- [Written exercise 1]: Copy the conversation about going part time below word for word.
- [Written exercise 2]: Reproduce the rows below without changes, from the line containing "The height and" through the last row, with both of those lines included.

>> BEGIN Text to read

Now, you haven't actually left the classroom, as we know, but you have gone back to part time. You're doing things differently. Have you got a sliding doors moment that's happened to you at some point recently that probably wouldn't have happened had you not found yourself on this path? Um, oh, you had to explain the sliding doors thing to me last time because I've seen the, I have seen the film, but I can't remember what exactly it was.
What? So what it is, Grant, I'm so glad you prepared this for us, not. I had loads of things on my pad and it was like sliding doors, oh, sliding, oh. Sliding doors.
It was, it's a brilliant film in the 90s and John Hannah starred in the film, right, with Gwyneth Paltrow. So Gwyneth Paltrow's the main character and we follow her morning at work and she goes home and we see her going down a tube station, subway, into a subway and her coat gets caught on a handrail, which means she misses the train, the doors slide. Okay, I wasn't going to.
And then we see the next one where she doesn't hook her coat on and she gets on the train and then the film becomes a dual narrative of what her life would have been like had the doors not have slid in front of her. So, what's happened to you recently that you don't think would have happened had you not have made this decision you have done to exit the classroom? Well, all of this wouldn't have happened, I wouldn't if I hadn't have. You know, my happiness, I'm such, I'm so happier already, you know what I mean? I feel, you know, I feel I've got me back and hopefully my family feel like they've got me back as well.

>> END Text to read
>> BEGIN Dataset records

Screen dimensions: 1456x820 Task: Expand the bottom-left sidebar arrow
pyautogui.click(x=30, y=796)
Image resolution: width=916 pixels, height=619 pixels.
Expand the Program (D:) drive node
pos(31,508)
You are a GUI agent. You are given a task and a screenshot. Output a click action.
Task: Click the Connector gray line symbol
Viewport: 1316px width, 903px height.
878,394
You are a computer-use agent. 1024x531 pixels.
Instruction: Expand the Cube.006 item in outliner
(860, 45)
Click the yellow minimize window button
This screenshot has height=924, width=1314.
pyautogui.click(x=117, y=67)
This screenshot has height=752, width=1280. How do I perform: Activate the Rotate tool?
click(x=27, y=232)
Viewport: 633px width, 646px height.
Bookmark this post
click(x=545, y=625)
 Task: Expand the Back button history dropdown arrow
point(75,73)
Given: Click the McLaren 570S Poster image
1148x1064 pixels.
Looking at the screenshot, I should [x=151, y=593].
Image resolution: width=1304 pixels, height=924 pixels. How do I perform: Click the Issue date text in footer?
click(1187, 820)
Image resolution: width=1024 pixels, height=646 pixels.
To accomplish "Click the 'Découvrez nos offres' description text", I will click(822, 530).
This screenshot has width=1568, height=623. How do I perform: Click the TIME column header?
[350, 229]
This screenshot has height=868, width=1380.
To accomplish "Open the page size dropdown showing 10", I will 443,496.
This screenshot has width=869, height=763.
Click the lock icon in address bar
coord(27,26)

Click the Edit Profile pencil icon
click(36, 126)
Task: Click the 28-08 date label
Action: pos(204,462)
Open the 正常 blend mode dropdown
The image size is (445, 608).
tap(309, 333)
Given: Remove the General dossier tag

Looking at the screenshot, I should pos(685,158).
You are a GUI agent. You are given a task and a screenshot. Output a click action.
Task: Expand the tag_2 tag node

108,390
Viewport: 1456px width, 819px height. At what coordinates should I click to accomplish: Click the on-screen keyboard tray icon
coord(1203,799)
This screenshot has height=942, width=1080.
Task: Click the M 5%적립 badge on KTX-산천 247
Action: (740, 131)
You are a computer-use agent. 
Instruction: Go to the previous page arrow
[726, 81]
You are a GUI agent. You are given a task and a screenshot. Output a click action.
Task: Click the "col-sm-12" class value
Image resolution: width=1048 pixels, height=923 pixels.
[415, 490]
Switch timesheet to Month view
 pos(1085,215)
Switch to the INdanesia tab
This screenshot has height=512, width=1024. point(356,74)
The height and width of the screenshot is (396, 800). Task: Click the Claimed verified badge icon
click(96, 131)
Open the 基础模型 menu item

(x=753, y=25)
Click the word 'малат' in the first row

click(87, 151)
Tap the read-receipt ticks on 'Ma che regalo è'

>> END Dataset records

- [Full answer 1]:
Now, you haven't actually left the classroom, as we know, but you have gone back to part time. You're doing things differently. Have you got a sliding doors moment that's happened to you at some point recently that probably wouldn't have happened had you not found yourself on this path? Um, oh, you had to explain the sliding doors thing to me last time because I've seen the, I have seen the film, but I can't remember what exactly it was.
What? So what it is, Grant, I'm so glad you prepared this for us, not. I had loads of things on my pad and it was like sliding doors, oh, sliding, oh. Sliding doors.
It was, it's a brilliant film in the 90s and John Hannah starred in the film, right, with Gwyneth Paltrow. So Gwyneth Paltrow's the main character and we follow her morning at work and she goes home and we see her going down a tube station, subway, into a subway and her coat gets caught on a handrail, which means she misses the train, the doors slide. Okay, I wasn't going to.
And then we see the next one where she doesn't hook her coat on and she gets on the train and then the film becomes a dual narrative of what her life would have been like had the doors not have slid in front of her. So, what's happened to you recently that you don't think would have happened had you not have made this decision you have done to exit the classroom? Well, all of this wouldn't have happened, I wouldn't if I hadn't have. You know, my happiness, I'm such, I'm so happier already, you know what I mean? I feel, you know, I feel I've got me back and hopefully my family feel like they've got me back as well.

- [Full answer 2]:
The height and width of the screenshot is (396, 800). Task: Click the Claimed verified badge icon
click(96, 131)
Open the 基础模型 menu item

(x=753, y=25)
Click the word 'малат' in the first row

click(87, 151)
Tap the read-receipt ticks on 'Ma che regalo è'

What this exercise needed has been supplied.